Here’s the thing: we like work. Or, perhaps it’s not that we like it, but we know it, understand it and draw animal comfort from it, like Gus gnawing piles of bark into splinters. A friend has diagnosed us with “pointy butt syndrome,” the inability to sit still. But everyone has their limits, and now in mid-July and only about ten items into our list, we could already taste murder in the back of our throats.

She scrambled over the pile and out of the shed, sleeves rolled. Her forearms were bruised and cut, it was 90 degrees and humid, she had sawdust in places I’m not supposed to write about...and now I was beating her dog. There was going to be a reckoning. A wood-chopping woman from the U.P. was about to remind me of all the things I already knew about myself, but tried to forget in between moments like this. This was going to involve genetics, and nicknames and intimacies I definitely won't write about. This was going to hurt.

But then she stopped. She was looking over my shoulder, where the south side of the white farmhouse rippled in the heat.

"Look at that," she said, pointing. "There, on the clothesline."

It was a female ruby-throated hummingbird, sitting like a plump long-beaked Buddha, perfectly still on the clothesline in the middle of the yard.

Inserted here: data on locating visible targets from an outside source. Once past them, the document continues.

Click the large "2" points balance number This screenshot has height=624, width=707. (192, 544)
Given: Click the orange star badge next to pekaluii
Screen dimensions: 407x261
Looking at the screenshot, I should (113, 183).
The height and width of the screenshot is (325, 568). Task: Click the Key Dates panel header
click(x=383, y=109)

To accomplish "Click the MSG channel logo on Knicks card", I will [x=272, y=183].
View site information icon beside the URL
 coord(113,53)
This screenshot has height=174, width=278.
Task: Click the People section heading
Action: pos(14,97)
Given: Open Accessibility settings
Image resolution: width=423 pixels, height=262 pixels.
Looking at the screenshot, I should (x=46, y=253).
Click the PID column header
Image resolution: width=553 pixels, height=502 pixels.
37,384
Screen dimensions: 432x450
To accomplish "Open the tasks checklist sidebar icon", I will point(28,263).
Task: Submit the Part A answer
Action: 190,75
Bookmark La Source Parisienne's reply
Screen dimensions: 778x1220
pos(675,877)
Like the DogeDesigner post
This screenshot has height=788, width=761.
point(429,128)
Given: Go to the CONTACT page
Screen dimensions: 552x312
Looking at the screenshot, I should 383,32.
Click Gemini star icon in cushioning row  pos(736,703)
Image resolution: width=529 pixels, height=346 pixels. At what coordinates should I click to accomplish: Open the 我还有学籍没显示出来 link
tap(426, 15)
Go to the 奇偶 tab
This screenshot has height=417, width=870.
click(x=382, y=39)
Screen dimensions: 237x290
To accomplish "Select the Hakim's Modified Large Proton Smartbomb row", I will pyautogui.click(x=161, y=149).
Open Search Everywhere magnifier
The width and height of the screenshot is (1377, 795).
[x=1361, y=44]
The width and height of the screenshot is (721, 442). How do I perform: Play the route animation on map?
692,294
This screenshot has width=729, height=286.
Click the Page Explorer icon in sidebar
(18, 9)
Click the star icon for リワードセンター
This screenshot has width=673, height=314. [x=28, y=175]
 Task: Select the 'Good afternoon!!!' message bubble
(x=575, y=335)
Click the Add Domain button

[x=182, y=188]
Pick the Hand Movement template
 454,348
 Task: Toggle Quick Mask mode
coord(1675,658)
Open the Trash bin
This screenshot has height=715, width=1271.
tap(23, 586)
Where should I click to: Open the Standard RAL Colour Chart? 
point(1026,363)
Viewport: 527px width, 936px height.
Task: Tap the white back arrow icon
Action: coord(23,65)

We'd seen several hummingbirds since spring, fighting around the feeder or buried eyes-deep in the pink sweet-pea blossoms climbing up the pumphouse. They are pure energy, feathered electrons zipping through flower gardens from Panama to Canada and back within the year. Still, here she is just sitting, an emerald splash of Zen on our clothesline in the mid-summer heat.

If a walnut-sized bird that's going to cross the Gulf of Mexico in the next few months can take a break, well, maybe we can too. It's not like we hadn't earned it. Already this year we'd hand dug a trench 20 feet long for a new water line. We'd painted the house and outbuildings. We'd hacked, burned and hauled away the collapsed barn and tackled dozens of necessary projects we’d already forgotten. For months we'd been throwing ourselves at the all-consuming, bent-back-and-bleeding-fingers work that doesn't hurt until you stop at dusk.

The ability to work blindly is our inheritance, perhaps the only we'll see. It's how our people kept their heads above water, mostly, even while it planted them in the soil before their time. It's how a girl becomes the first in her family to go to college, works two jobs and doesn't stop until they tell her there aren't any degrees left to obtain. It's how we were able to buy this place, but it's not why we bought it. We bought it for the shot gun blasts of chaotic flowers in the yard and the two fat maples where the hammock ought to go, but hasn't yet. We repotted our lives to this place because there are spots like the clothesline, where, if your feet are small enough and you have a belly full of nectar, you can relax—when you make the time.

We sat down in the wide woodshed door, and leaned back against the sun-bleached hardwood splits to watch the hummingbird for what seemed like an eternity. It would blink, cock its head a bit, but otherwise was still. Humless. But I felt this whole green-and-blue globe purring along beneath us, with a couple of people, dogs and a weird little bird perfectly still at the axis.

Eventually Gus nudged me, a wet nose saying all was forgiven--if he could have another stick from the shed. The bird was gone. I started to get up, but Kristen put her gloved hand on my knee. We lingered a while longer, rolling our eyes and shrugging over it all. Sometimes not working, takes more effort than the jobs that need doing. It's one thing to pile wood or dig a trench, but another to bury your instincts.